Ma'an - Israeli settlers destroyed a field of vegetables in a Bedouin village in the southern West Bank on Wednesday night, international peace groups reported.
During the night, a report said, a Palestinian farmer from Um Al-Kher village in the south Hebron hills heard noises from his garden, and thought there were animals inside. On inspection, he saw settlers walking through his field, but did not approach them for fear they were armed, he told Christian Peacemaker Teams and Operation Dove, who maintain a presence in the area.
In the morning, the farmer said he found his vegetables had been damaged, the water pipes slashed, and the fence around the field partially destroyed.
The damaged field was the primary food and economic resource for the 85-member Bedouin community, which includes around 30 children, a statement from Operation Dove explained, adding that although the farmer filed a complaint at the police station in the illegal Kiryat Arba settlement, residents are skeptical about doing so as they have never received justice in the past.
The group of international volunteers said the village, next to the illegal Karmel settlement, suffers frequent provocations by settlers. A Bedouin neighbor said this was the fourth attack on this field in two years, adding, “We set the fence up less than one year ago to protect the vegetables from damage done by settlers several times in the past.”
Settlers recently closed the village water pipes, leaving the community without water for six consecutive days. The settlers are the only ones with access to the water system, the statement added.
On Thursday, Israeli human rights group B’Tselem released the testimony of a farmer from the south Hebron hills who was violently attacked by settlers earlier this month. Shepherd Khaled Najar, 57 was grazing his flock on 1 July on private Palestinian land when a masked person approached him from an illegal settlement outpost near his village.
Najar told B’Tselem the man kicked him, knocking him to the ground, and then sat on him and beat his head with his fists and with a stone. The settler then went and spoke with an onlooking soldier.
After the incident, Najar called B’Tselem’s fieldworker in the area, who took video footage of the farmer’s injuries and called the Red Crescent to take him to hospital. B’Tselem reported that a medical examination revealed Najar had a broken nose, a fractured skill, and cuts to his head.

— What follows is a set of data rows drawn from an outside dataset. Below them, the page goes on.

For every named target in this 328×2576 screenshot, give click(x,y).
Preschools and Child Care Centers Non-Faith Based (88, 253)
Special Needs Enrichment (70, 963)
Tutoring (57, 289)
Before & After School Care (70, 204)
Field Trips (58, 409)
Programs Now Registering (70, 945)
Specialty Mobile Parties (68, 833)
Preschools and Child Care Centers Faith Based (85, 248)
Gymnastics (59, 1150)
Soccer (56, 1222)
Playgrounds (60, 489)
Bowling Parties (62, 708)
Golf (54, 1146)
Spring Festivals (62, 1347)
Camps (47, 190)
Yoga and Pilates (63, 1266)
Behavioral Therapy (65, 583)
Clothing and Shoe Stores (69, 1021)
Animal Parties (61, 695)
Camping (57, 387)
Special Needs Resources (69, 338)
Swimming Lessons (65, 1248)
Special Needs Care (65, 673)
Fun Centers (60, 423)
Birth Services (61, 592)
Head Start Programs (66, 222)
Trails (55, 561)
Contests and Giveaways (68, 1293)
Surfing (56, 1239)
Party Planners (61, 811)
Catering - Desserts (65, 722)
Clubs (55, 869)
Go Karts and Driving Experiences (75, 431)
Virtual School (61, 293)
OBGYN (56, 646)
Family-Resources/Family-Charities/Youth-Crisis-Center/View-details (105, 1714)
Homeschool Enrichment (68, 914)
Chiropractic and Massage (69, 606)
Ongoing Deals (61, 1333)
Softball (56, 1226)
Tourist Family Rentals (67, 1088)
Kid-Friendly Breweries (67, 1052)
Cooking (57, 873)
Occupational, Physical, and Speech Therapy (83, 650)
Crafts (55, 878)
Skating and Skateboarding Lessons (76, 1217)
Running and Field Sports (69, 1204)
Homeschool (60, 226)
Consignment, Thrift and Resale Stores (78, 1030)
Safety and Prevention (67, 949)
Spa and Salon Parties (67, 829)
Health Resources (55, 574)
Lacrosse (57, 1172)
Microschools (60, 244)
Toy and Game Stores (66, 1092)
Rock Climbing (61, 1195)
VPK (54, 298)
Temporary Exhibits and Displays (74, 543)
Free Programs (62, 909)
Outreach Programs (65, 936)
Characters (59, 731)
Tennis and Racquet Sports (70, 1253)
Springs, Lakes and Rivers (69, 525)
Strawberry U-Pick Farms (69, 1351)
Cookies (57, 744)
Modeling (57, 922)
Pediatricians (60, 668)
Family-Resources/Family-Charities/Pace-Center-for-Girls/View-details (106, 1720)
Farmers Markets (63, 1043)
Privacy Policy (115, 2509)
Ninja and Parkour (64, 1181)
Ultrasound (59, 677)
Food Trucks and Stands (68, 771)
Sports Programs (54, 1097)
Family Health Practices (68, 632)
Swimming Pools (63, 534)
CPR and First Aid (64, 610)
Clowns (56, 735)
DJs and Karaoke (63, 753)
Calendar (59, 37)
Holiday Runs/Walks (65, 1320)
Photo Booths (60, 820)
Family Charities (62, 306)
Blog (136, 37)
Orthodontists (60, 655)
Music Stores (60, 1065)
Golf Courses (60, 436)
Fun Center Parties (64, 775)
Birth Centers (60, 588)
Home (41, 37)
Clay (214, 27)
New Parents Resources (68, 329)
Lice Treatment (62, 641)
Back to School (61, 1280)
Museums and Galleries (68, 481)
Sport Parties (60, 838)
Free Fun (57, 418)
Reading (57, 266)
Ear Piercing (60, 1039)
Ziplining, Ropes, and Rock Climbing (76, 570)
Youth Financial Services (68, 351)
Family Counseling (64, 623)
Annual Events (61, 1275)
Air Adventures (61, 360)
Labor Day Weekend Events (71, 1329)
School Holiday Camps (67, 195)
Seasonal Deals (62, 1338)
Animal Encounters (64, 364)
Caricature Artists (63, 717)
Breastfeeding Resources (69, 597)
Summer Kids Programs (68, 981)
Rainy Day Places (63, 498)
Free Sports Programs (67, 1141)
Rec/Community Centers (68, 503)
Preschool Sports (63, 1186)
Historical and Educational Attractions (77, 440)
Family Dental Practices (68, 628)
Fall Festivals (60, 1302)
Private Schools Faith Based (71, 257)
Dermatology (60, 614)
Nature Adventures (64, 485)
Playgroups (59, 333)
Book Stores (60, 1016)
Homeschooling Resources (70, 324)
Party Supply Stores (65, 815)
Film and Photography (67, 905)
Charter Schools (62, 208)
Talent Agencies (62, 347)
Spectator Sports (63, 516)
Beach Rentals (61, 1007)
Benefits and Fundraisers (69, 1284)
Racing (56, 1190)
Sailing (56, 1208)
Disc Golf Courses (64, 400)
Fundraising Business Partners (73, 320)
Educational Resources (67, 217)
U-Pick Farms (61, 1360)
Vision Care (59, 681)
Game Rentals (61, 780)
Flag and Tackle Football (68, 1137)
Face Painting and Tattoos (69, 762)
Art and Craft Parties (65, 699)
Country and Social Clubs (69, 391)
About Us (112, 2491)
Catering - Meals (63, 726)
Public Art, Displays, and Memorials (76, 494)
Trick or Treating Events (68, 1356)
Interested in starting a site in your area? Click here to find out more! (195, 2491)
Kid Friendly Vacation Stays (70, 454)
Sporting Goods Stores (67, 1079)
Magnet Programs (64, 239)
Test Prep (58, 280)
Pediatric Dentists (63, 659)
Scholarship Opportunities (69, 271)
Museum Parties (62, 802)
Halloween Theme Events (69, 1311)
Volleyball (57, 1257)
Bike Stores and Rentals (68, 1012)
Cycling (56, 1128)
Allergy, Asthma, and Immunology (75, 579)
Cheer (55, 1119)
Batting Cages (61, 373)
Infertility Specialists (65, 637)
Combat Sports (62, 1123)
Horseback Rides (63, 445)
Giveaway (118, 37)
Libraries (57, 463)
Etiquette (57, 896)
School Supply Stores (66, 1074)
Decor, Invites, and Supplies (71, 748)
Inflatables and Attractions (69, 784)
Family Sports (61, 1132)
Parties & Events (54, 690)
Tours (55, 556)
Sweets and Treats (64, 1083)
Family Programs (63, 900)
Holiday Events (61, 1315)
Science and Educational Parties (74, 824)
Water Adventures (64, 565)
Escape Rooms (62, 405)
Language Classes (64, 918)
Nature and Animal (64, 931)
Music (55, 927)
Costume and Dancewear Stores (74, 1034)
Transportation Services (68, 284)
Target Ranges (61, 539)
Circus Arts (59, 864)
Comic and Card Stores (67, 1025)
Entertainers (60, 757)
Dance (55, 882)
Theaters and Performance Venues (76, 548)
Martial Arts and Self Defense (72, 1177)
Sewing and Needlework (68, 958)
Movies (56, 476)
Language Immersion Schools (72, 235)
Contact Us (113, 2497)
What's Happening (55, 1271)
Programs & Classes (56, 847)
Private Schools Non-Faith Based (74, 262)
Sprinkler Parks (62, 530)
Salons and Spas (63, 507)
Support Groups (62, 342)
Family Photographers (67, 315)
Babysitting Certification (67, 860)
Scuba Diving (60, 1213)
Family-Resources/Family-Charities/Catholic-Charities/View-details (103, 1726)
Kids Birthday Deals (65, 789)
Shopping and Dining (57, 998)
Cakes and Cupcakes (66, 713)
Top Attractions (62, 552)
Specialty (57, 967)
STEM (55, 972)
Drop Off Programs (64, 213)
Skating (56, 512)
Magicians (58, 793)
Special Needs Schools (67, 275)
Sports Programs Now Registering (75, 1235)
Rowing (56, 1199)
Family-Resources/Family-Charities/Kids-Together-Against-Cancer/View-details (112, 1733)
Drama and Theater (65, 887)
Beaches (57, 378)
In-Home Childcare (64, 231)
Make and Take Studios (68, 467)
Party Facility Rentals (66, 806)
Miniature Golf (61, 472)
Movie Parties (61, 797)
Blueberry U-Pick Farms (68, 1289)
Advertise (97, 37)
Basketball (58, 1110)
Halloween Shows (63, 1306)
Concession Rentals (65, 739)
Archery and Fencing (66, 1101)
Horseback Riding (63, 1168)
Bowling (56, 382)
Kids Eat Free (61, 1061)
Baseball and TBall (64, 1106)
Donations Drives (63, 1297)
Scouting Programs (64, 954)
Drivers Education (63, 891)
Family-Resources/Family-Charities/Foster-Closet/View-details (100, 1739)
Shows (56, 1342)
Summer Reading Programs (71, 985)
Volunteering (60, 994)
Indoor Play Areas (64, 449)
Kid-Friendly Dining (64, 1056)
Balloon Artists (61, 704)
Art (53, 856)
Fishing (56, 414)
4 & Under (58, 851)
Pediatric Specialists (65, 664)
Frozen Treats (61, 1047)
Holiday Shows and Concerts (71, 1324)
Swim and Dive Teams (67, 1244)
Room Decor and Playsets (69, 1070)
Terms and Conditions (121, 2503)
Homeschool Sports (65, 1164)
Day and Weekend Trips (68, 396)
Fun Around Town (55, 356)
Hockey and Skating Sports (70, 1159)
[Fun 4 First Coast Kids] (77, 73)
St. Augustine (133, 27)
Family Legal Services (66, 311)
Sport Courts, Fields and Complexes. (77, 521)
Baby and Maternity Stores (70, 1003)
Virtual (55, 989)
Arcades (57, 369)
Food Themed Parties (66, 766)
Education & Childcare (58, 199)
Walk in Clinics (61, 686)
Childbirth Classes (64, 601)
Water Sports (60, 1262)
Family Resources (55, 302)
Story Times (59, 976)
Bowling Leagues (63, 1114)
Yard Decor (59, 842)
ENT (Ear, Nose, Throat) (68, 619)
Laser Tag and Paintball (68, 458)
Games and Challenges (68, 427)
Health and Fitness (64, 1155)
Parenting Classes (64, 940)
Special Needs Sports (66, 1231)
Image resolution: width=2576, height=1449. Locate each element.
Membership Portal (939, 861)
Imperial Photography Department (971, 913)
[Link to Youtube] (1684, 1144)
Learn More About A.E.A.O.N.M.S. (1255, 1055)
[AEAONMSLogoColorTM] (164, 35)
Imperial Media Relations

Settlers have assaulted Najar several times, he told B’Tselem, most seriously in 2001 when he was shot in the stomach and hospitalized at Soroka Hospital in Beersheva. In 2008, settlers beat Najar with a steel pipe, which unusually led to his two assailants facing indictment.
B'Tselem welcomed the filing of the indictment, but noted that it did not reflect usual practice, in which even when the authorities have advance knowledge that settlers intend to commit violent acts, soldiers do not act to protect Palestinians, and investigation is negligent, if it is undertaken at all.